Lou and Paula's Rabbits
Your Subtitle text

Rabbit Breeding

Your breed of choice depends on usage.  Some breeds are best suited for meat production, others are used for producing fur, and some are raised strictly for show purposes.

Young does of small and medium breeds are usually bred at five months.  Does of the giant breeds are usually bred after eight months of age.

Young bucks at first mating should be at least six months old for small breeds, and seven to ten months for medium and giant breeds.  For best results, the buck should not be used for service more than two or three times per week. Matings should be made in the hutch of the buck, with the doe returned to her own hutch after mating.  If no mating takes place, simply return the doe to the buck the next day, or until there is a successful mating.  Signs of false pregnancy such as the doe making a nest or pulling fur, may occur on the seventeeth or eighteenth day following an unsuccessful mating.  Re-breeding should take place at this time, and is usually successful. 

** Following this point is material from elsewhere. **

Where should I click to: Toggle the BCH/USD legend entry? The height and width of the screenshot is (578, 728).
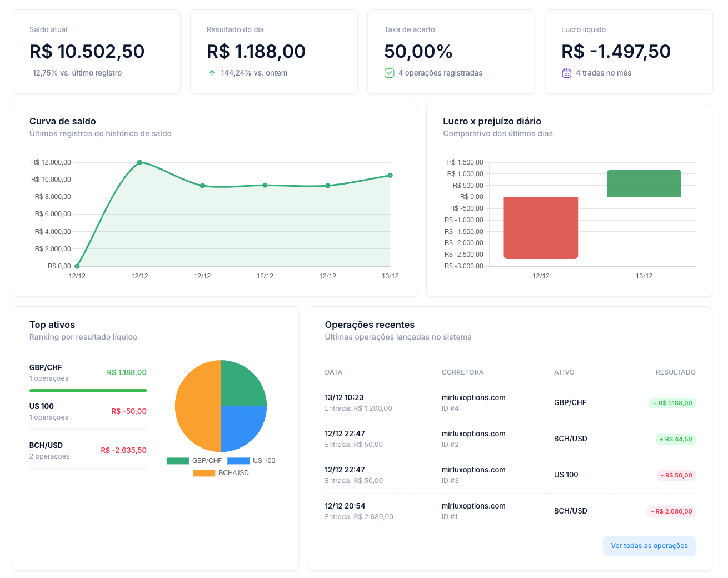[x=230, y=473]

The average gestation period for rabbits is 31 days.  The hutch should be cleaned thoroughly about five days before the doe kindles, and a new box bedded deep with straw or pine shavings should be provided.

Litters of eight are ideal.  Larger litters should be culled to eight unless the doe is an exceptional mother and milk producer.  Young culled from these litters can be transferred to does kindling the same day with smaller litters.

Young rabbits should remain in the next box for about three weeks.  The next box should be kept sanitary by replacing the nesting material periodically.  Young are commonly nursed for six to eight weeks, although some commercial rabbits are weaned successfully at four weeks.  The doe can be rebred immediately if she is in good condition.

The purpose of a rabbitry building is to protect rabbits from extremes in the weather.  Rabbits are more vulnerable to hot weather than to cold because they have no natural way of perspiring.  Rabbits that become overheated may die.  During the winter months, keeping the newborn rabbits warm is the main concern.  Many rabbitries use insulation fans for cooling, and furnaces for heating to maintain proper temperatures.  Fans are also necessary to replace the ammonia-laden air (caused by urine)inside the rabbitry with fresh, outside air.  Before building rabbit housing, check with local, successful raisers to determine the best type of housing for your area and needs.  The major consideration when selecting a hutch or a cage is to get one that is self-cleaning.  Galvanized, wire cages are in widespread use in commercial rabbitries.  Today, most nest boxes are constructed of plywood, but may be wire with disposable liners.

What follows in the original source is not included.